Une analyse ecclésiologique

Malgré l'absence d'explications officielles, les différentes déclarations des représentants autorisés de l'Archevêché au sujet de Nice nous amènent à poser la question de son statut canonique. En effet, le père Jean, recteur en titre, a dit et répété qu'il ne donnerait les clés que sur instruction de son évêque. Les clés ont été données, donc il y a eu instruction… Mgr Gabriel avait annoncé, en particulier lors de sa rencontre avec Mgr Nestor (1) , "qu’il attendait la lettre du patriarcat de Constantinople à ce sujet. Avant d'avoir reçu celle-ci, il ne peut entreprendre aucune action." Une instruction de Constantinople est donc bien arrivée et, dans son message de vœux, Mgr Gabriel (2) a qualifié cela de "passivité du Patriarcat Œcuménique". Nous pouvons donc en conclure que le Saint Trône avait donné instruction de transmettre les clés au représentant de l'Eglise russe, ce qui revient à transférer la paroisse, ce qui allait bien évidement à l'encontre des vœux de Mgr Gabriel. (3)
Comment cela se peut-il alors que les canons, souvent rappelés, précisent bien que seul l'évêque titulaire peut prendre ce genre de décision puisque aucun évêque, fut-il le premier, ne peut interférer dans les affaires d'un autre diocèse que le sien? Pour moi cela revient à poser le statut canonique de cet "Archevêché" et de son évêque.

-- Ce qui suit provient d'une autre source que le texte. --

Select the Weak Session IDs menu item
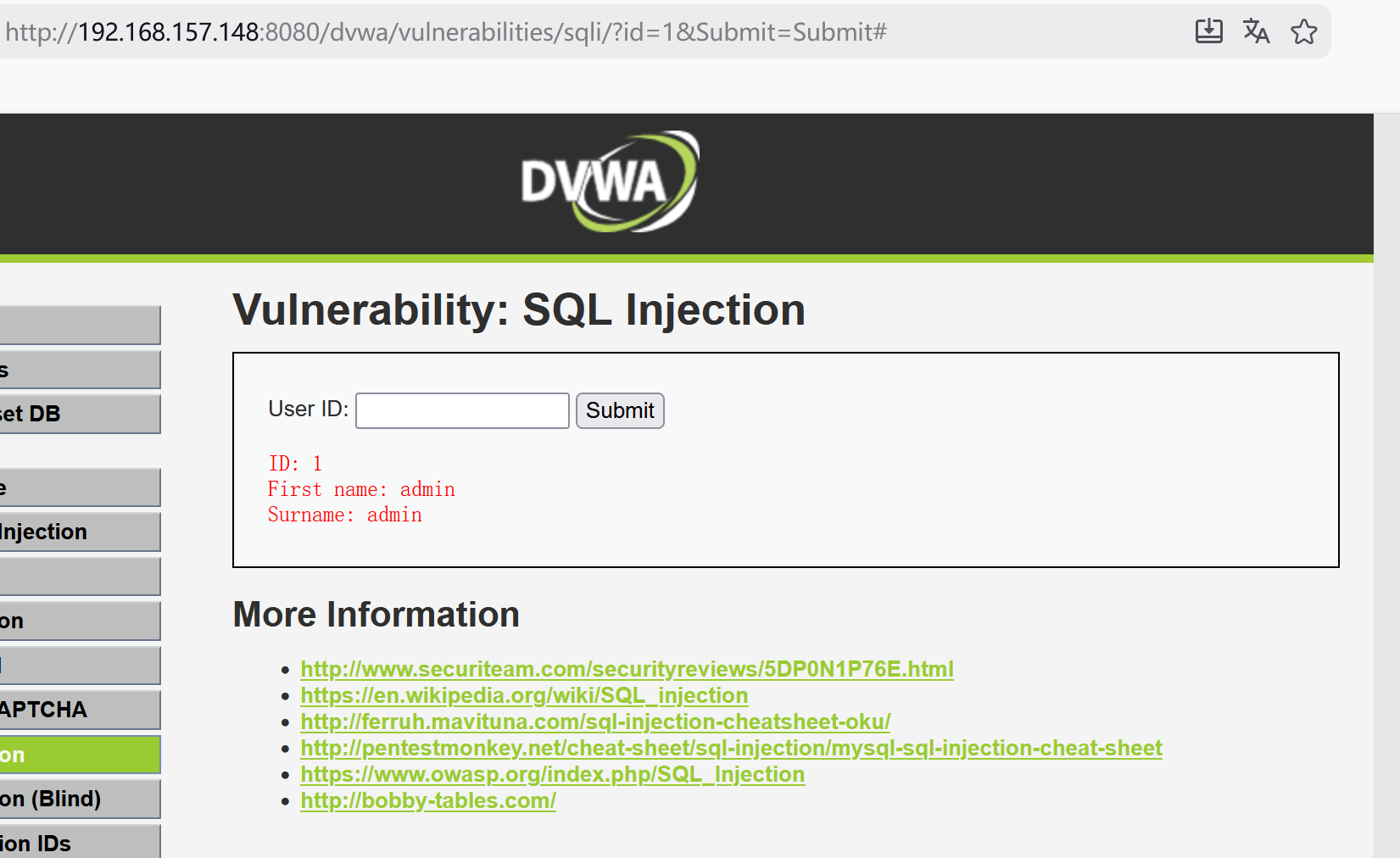This screenshot has height=858, width=1400. pos(80,842)
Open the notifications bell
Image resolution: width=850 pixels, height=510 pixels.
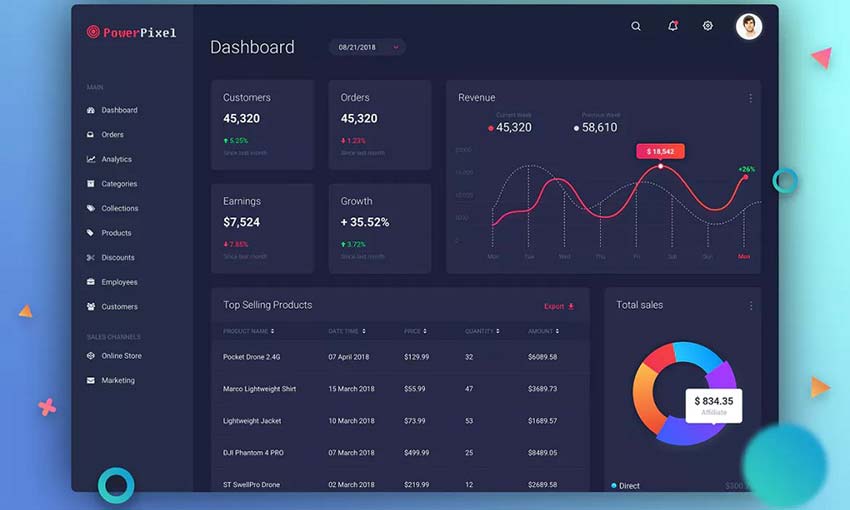672,26
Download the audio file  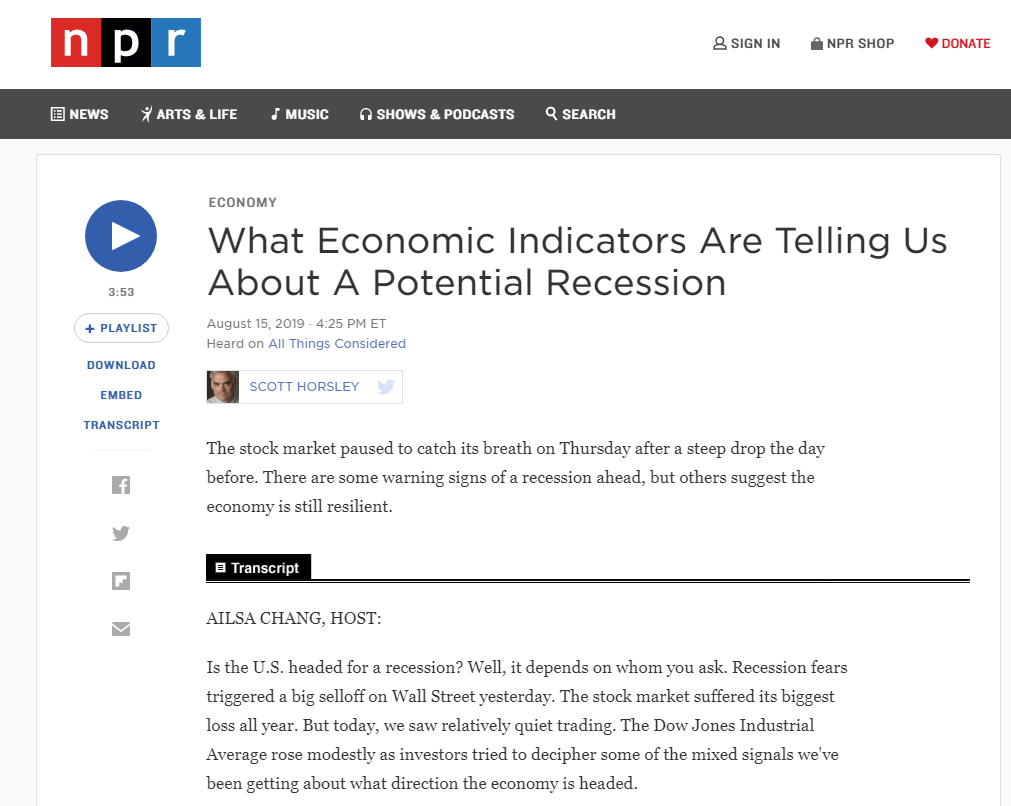(121, 365)
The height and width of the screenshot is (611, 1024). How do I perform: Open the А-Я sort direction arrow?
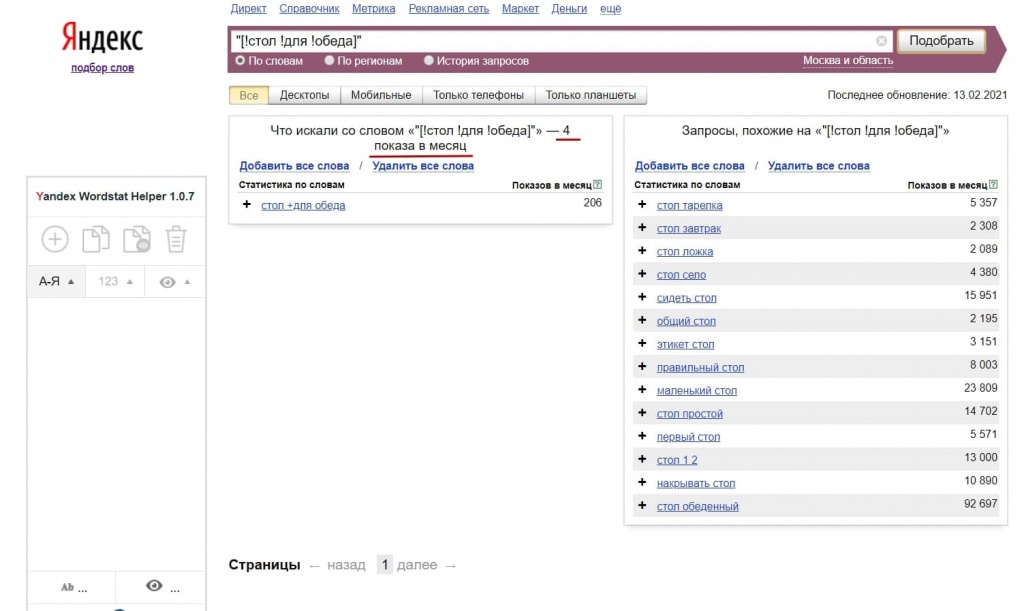[x=72, y=281]
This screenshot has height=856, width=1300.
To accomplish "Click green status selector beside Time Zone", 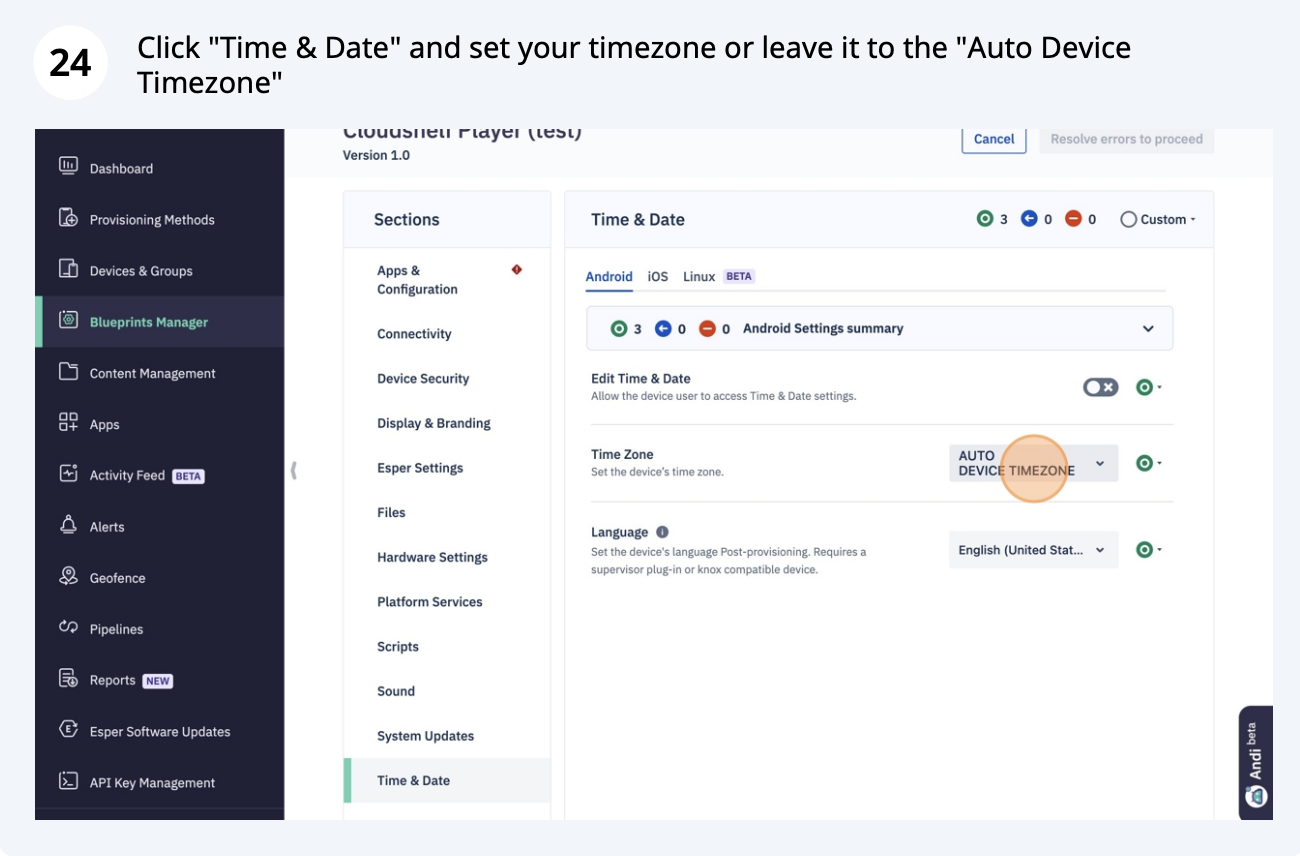I will point(1148,463).
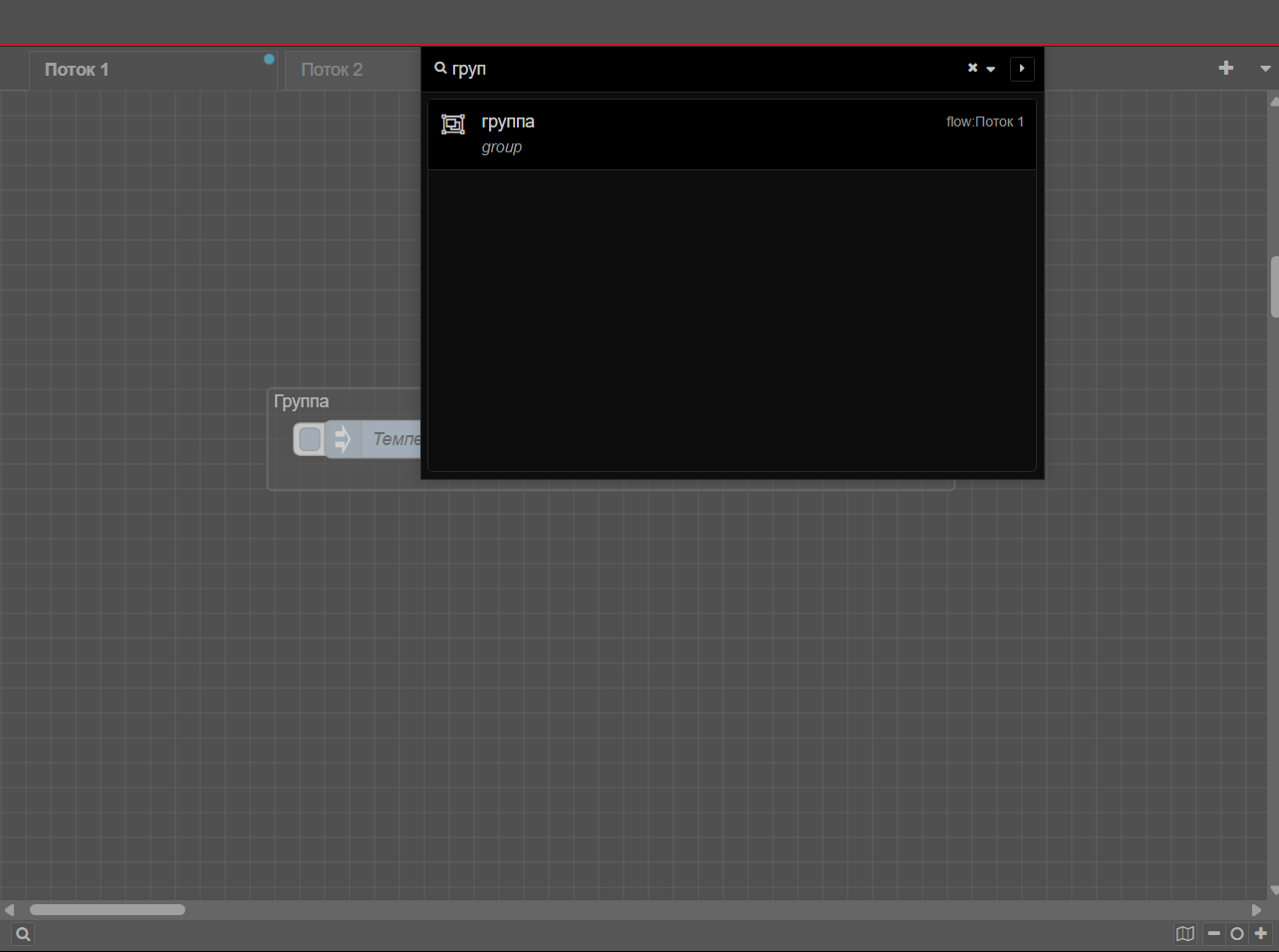1279x952 pixels.
Task: Click the inject node arrow icon
Action: [x=342, y=439]
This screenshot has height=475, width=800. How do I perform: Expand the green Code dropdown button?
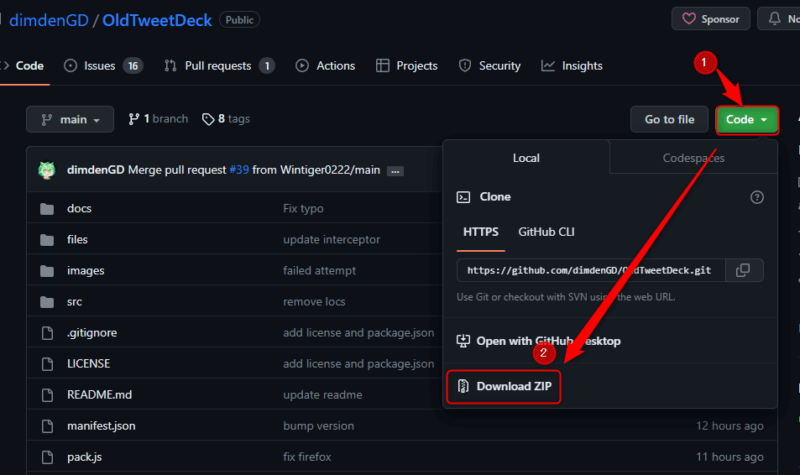(x=747, y=119)
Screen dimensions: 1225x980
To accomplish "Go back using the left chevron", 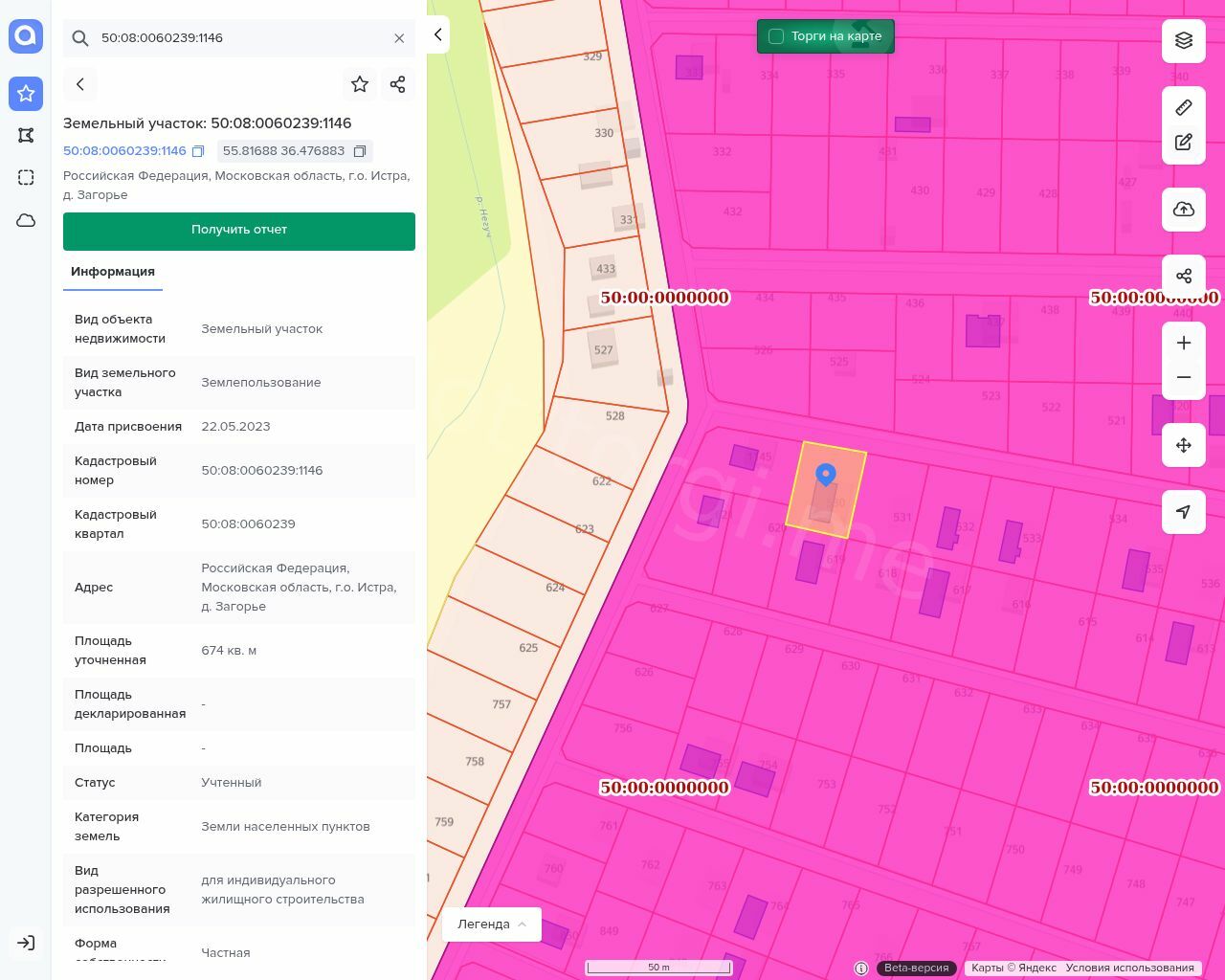I will click(80, 84).
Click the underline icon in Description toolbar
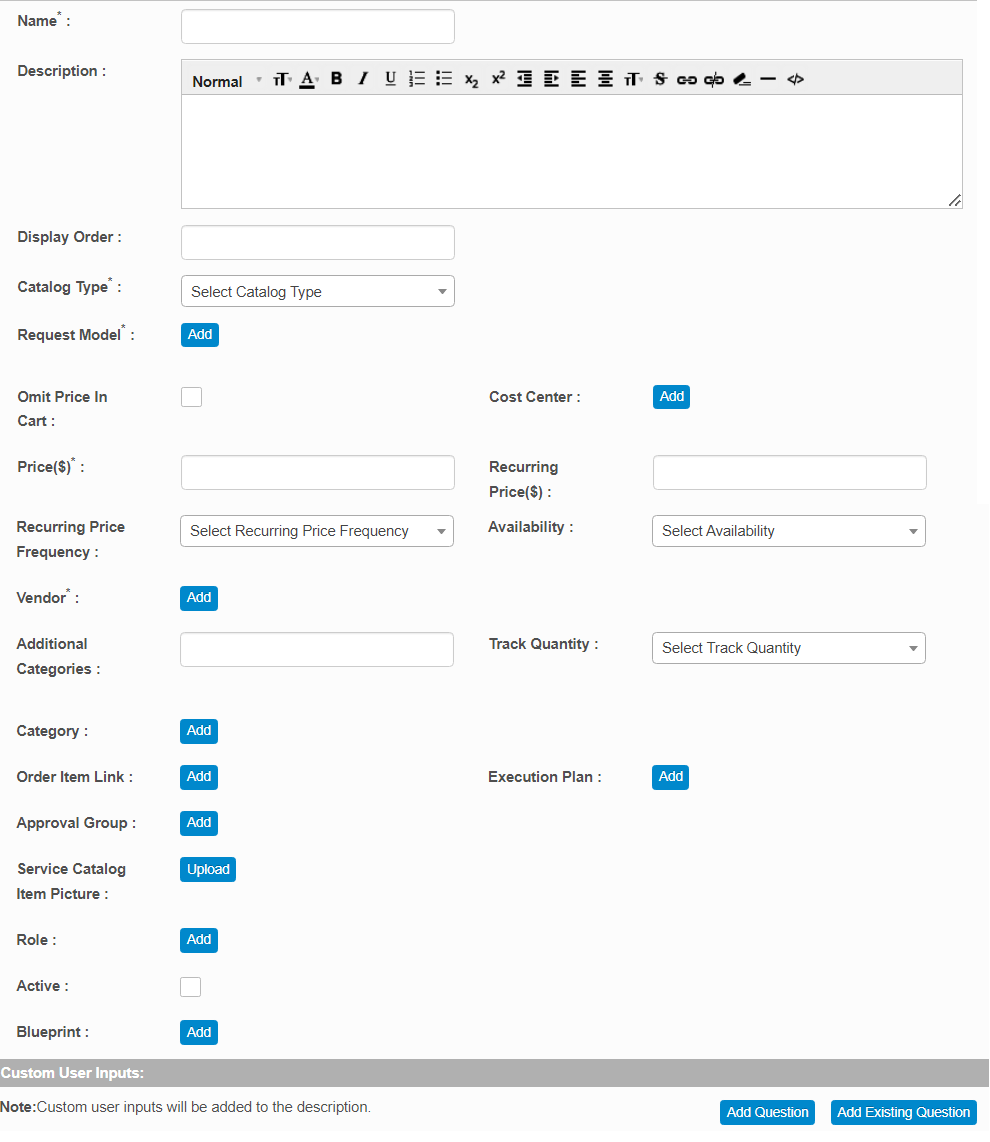This screenshot has height=1142, width=990. click(390, 79)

Le "Bref historique" (4) que donne l'Archevêché lui-même sur son site nous fournit en fait la réponse: " L’Archevêché est le successeur légal et le continuateur direct de l’Administration provisoire des paroisses russes en Europe occidentale" fondée par le saint patriarche Tikhon de Moscou et confiée à l’Archevêque Euloge (décrets du 8 avril 1921, n° 423 & 424) avec l’accord du saint Métropolite Benjamin de Pétrograd qui jusqu’alors exerçait la juridiction sur les institutions religieuses de l’Église orthodoxe russe en Europe occidentale (lettre datée du 21 juin 1921), puis remplacée par un "Exarchat orthodoxe russe temporaire du saint Trône apostolique et patriarcal de Constantinople en Europe occidentale" ouvert à titre provisoire par le patriarche œcuménique Photios II (charte du 17 février 1931) à la demande du Métropolite Euloge." (5)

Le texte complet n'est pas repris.